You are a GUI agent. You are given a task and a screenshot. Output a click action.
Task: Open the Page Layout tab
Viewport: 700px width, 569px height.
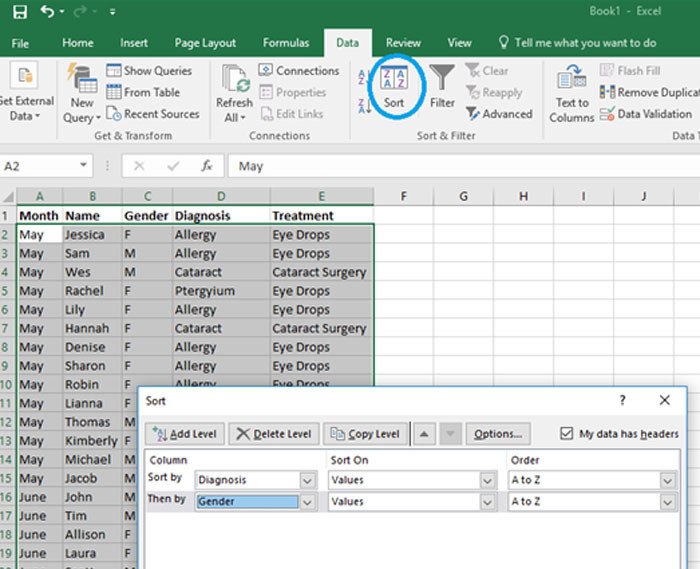[x=205, y=43]
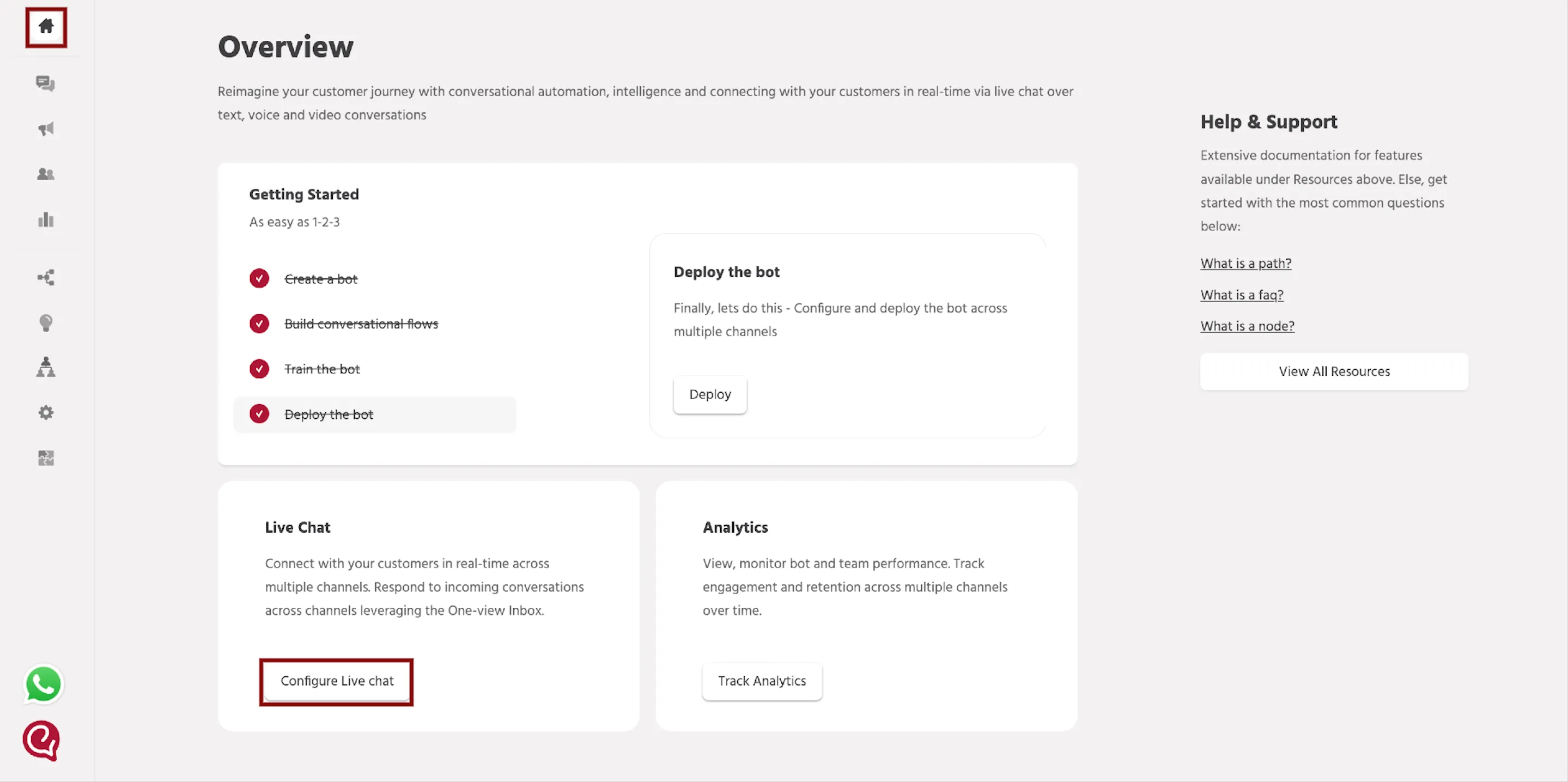Open the training lightbulb icon
This screenshot has width=1568, height=782.
click(x=46, y=322)
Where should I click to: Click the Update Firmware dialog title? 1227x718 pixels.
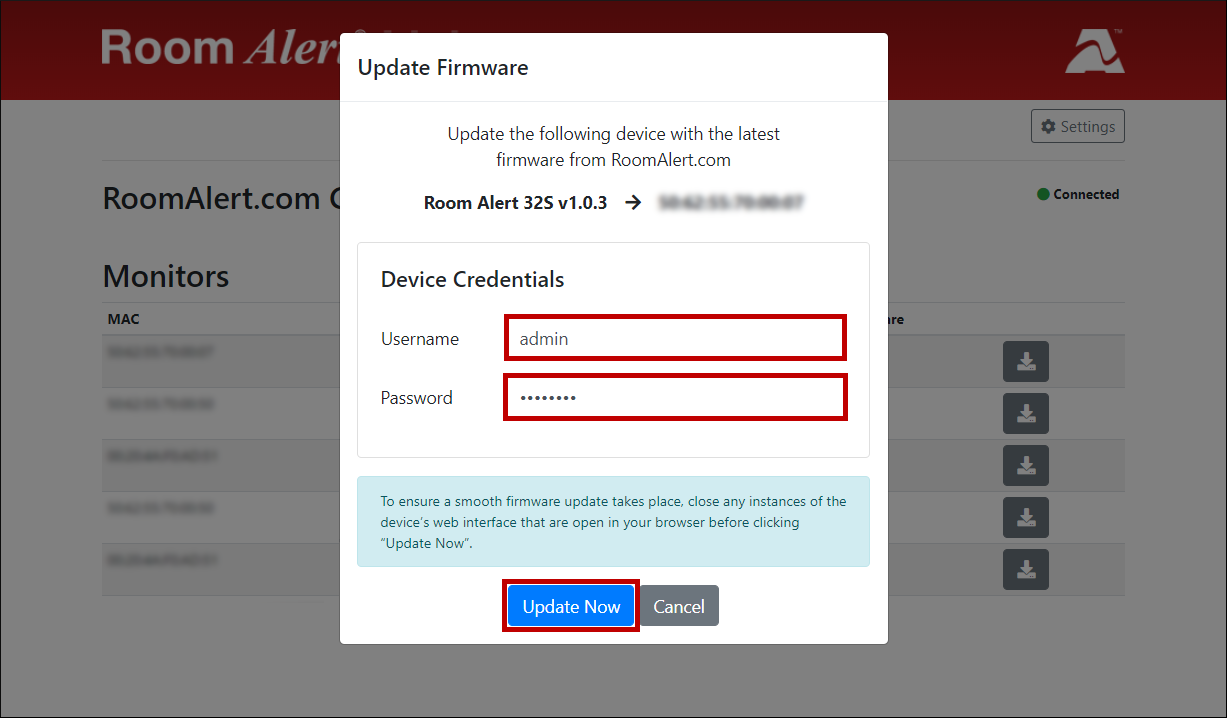(443, 68)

- **Instruction**: Copy out all of the data above word for word, but leave out the pictures.

- **Task answer**:
You are a GUI agent. You are given a task and a screenshot. Output a click action.
Task: Open the Page Layout tab
Viewport: 700px width, 569px height.
[x=205, y=43]
Open the training lightbulb icon
This screenshot has width=1568, height=782.
click(x=46, y=322)
Where should I click to: Click the Update Firmware dialog title? 1227x718 pixels.
(443, 68)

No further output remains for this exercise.